U.S. Charges Three in Connection With Evolved Apes NFT Scam

The US has charged three people in connection with the Evolved Apes NFT scam from 2021.

The NFT project promised a video game, but the website disappeared shortly after completing the fundraising.

The United States Attorney’s Office for the Southern District of New York announced today that it has charged three individuals in connection with a non-fungible (NFT) token rugpull from 2021 known as Evolved Apes.

Mohamed-Amin Atcha, Mohamed Rilaz Waleedh and Daood Hassan are charged with wire fraud and money laundering, according to a statement from the SDNY office.

Evolved Apes was a collection of 10,000 unique NFTs, promising a video game that never materialized as anonymous developer Evil Ape vanished from the project a week after launch, withdrawing 798 ether ($3 million at today’s price, currently $2.7 million) . source of money.
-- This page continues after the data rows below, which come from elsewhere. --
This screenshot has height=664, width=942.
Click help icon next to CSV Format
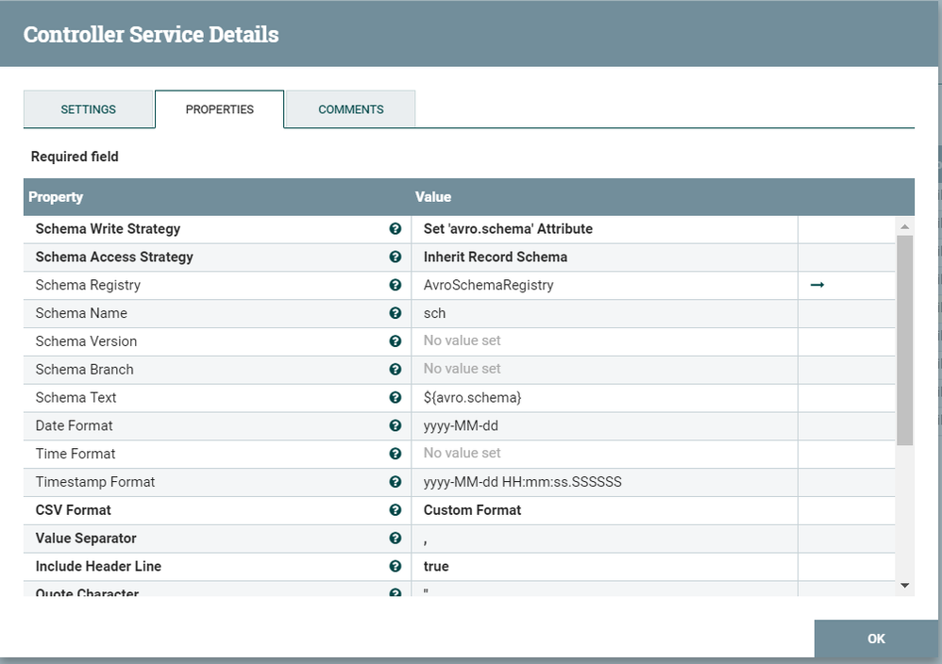pyautogui.click(x=395, y=510)
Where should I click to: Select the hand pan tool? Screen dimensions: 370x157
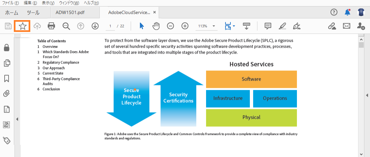pos(156,26)
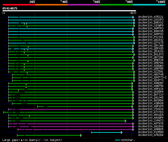168x142 pixels.
Task: Open the UniRef100_A7R2D4 entry
Action: point(150,135)
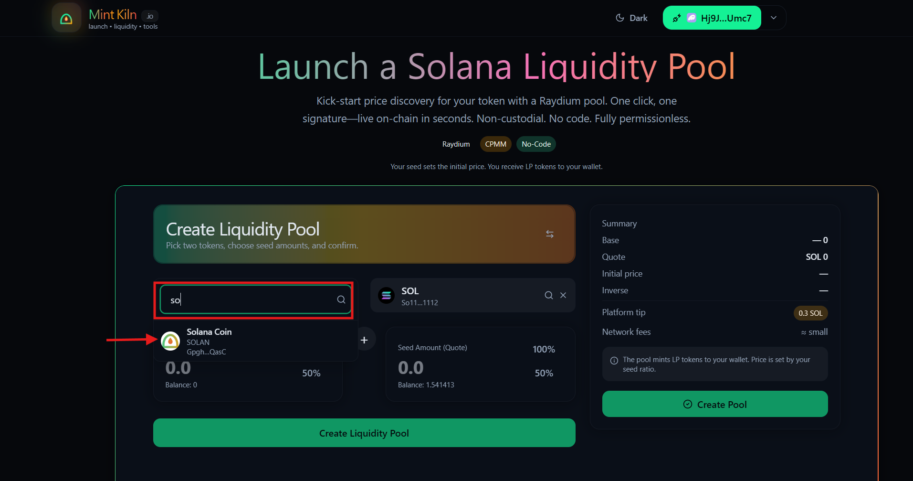The height and width of the screenshot is (481, 913).
Task: Click the swap tokens arrows icon
Action: click(x=550, y=234)
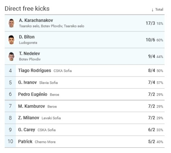The width and height of the screenshot is (171, 153).
Task: Open Patrick player entry
Action: [25, 141]

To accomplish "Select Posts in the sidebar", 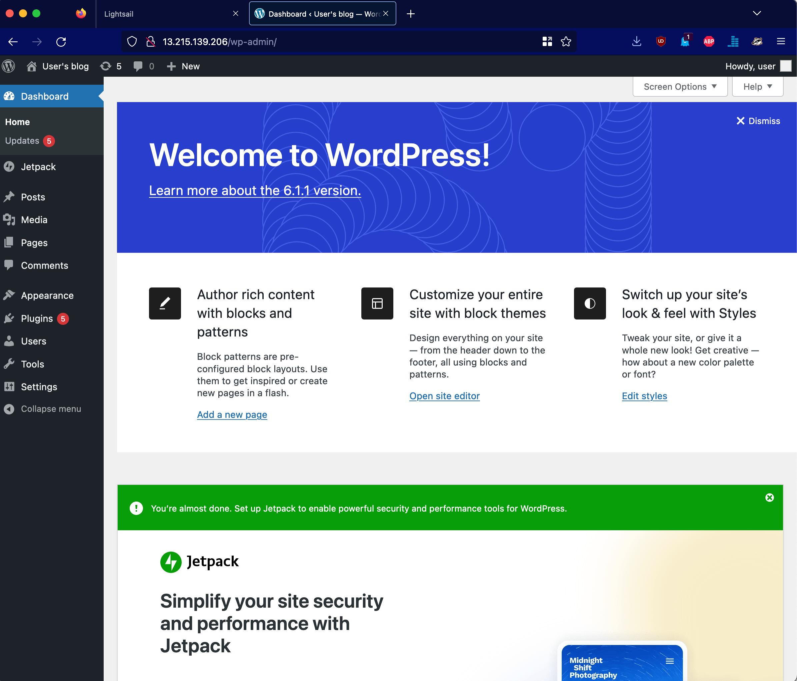I will pos(32,197).
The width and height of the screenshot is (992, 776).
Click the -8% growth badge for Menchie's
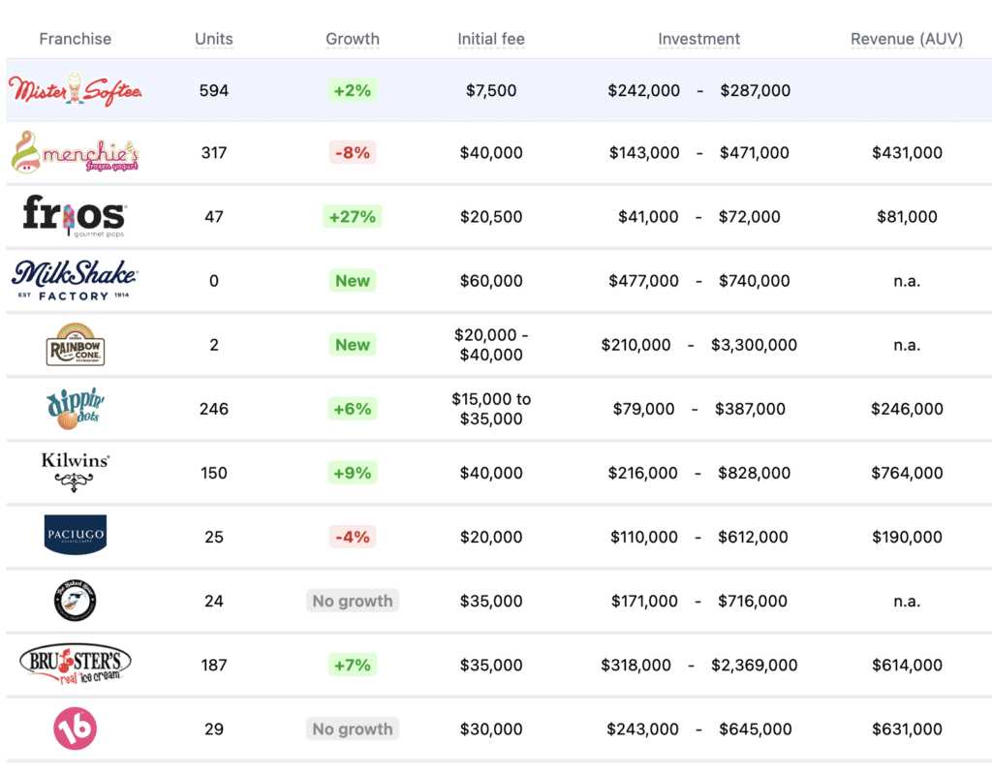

“The defendants ran a scam to inflate the price of digital artworks by making false promises to develop a video game,” U.S. Attorney Damian Williams said in a statement. said. “They allegedly took investor funds, never developed the game, and pocketed the proceeds. Digital art may be new, but the old rules still apply: It’s illegal to make false promises for money.”

In crypto parlance, such a maneuver is known as rug pulling, a type of exit scam in which developers raise funds from investors through the sale of tokens or NFTs, then abruptly shut down the project and disappear with the money.

According to De.Fi’s Rekt database, more than $14.5 billion has been lost due to rug pulling since 2011.

The biggest case so far has been South African digital asset investment fund Africrypt, which ran away with 69,000 bitcoins worth about $4.8 billion in 2021.